• **PROBLEM TO WORK ON**
Your output should be the lines of the data that follow, reproduced exactly from the first through the line bearing "Cadillac (81, 504)".

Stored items
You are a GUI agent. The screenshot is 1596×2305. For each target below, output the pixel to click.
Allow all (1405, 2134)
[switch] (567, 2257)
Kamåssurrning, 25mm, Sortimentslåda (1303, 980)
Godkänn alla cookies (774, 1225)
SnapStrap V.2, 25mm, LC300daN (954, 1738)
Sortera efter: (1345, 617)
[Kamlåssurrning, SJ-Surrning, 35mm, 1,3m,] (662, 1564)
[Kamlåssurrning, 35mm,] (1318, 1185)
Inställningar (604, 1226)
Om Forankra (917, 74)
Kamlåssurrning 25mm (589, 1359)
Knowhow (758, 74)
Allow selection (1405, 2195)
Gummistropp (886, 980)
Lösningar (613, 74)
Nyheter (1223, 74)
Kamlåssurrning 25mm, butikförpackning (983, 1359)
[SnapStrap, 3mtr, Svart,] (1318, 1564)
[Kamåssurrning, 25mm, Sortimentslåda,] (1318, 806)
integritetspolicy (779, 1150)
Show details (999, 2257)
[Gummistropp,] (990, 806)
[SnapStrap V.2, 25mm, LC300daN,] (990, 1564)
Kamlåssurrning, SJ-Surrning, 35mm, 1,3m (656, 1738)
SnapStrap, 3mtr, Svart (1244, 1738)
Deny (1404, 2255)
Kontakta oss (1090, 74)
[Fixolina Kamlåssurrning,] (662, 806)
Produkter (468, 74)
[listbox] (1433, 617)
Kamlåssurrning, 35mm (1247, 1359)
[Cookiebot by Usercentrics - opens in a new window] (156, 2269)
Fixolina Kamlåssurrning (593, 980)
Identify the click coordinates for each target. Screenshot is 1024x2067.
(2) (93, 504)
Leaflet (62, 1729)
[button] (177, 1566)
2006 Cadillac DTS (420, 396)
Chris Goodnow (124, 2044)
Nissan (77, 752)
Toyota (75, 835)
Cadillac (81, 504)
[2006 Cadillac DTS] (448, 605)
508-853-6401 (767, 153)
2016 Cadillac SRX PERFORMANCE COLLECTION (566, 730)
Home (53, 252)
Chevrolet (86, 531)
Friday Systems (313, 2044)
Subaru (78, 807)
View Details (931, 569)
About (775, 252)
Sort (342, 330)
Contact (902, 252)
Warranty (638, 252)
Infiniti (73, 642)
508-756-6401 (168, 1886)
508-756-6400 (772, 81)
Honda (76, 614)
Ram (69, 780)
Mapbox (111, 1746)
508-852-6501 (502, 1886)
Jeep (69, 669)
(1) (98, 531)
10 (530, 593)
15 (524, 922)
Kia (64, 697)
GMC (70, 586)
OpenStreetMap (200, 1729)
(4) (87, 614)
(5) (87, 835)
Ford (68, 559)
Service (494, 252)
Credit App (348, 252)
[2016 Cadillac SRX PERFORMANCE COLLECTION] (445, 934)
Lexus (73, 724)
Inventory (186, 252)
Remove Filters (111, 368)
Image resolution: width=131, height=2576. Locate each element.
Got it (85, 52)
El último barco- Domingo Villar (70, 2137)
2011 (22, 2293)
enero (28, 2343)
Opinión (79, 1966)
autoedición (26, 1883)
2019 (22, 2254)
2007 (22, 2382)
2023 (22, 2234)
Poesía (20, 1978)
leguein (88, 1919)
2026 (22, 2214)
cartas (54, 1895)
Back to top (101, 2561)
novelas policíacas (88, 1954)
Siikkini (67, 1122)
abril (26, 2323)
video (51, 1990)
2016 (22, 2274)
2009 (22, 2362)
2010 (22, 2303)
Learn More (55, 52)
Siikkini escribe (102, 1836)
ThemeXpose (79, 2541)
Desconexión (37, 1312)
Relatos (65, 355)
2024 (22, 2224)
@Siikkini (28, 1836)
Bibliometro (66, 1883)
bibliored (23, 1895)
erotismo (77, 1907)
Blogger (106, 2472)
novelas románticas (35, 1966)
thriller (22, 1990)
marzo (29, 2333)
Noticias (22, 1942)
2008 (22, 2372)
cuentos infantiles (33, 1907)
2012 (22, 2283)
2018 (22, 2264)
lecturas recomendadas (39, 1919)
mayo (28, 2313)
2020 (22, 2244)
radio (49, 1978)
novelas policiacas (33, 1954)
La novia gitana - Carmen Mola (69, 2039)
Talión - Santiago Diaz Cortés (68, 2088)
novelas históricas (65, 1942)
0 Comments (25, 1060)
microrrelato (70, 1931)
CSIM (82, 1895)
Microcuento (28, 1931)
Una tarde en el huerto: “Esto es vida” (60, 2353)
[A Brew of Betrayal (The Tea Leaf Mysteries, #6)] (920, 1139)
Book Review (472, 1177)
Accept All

• **EXERCISE OUTPUT**
You are a GUI agent. The screenshot is 1596×2305. For each target below, output the pixel to click.
Allow all (1405, 2134)
[switch] (567, 2257)
Kamåssurrning, 25mm, Sortimentslåda (1303, 980)
Godkänn alla cookies (774, 1225)
SnapStrap V.2, 25mm, LC300daN (954, 1738)
Sortera efter: (1345, 617)
[Kamlåssurrning, SJ-Surrning, 35mm, 1,3m,] (662, 1564)
[Kamlåssurrning, 35mm,] (1318, 1185)
Inställningar (604, 1226)
Om Forankra (917, 74)
Kamlåssurrning 25mm (589, 1359)
Knowhow (758, 74)
Allow selection (1405, 2195)
Gummistropp (886, 980)
Lösningar (613, 74)
Nyheter (1223, 74)
Kamlåssurrning 25mm, butikförpackning (983, 1359)
[SnapStrap, 3mtr, Svart,] (1318, 1564)
[Kamåssurrning, 25mm, Sortimentslåda,] (1318, 806)
integritetspolicy (779, 1150)
Show details (999, 2257)
[Gummistropp,] (990, 806)
[SnapStrap V.2, 25mm, LC300daN,] (990, 1564)
Kamlåssurrning, SJ-Surrning, 35mm, 1,3m (656, 1738)
SnapStrap, 3mtr, Svart (1244, 1738)
Deny (1404, 2255)
Kontakta oss (1090, 74)
[Fixolina Kamlåssurrning,] (662, 806)
Produkter (468, 74)
[listbox] (1433, 617)
Kamlåssurrning, 35mm (1247, 1359)
[Cookiebot by Usercentrics - opens in a new window] (156, 2269)
Fixolina Kamlåssurrning (593, 980)
Identify the click coordinates for each target. Screenshot is 1024x2067.
(2) (93, 504)
Leaflet (62, 1729)
[button] (177, 1566)
2006 Cadillac DTS (420, 396)
Chris Goodnow (124, 2044)
Nissan (77, 752)
Toyota (75, 835)
Cadillac (81, 504)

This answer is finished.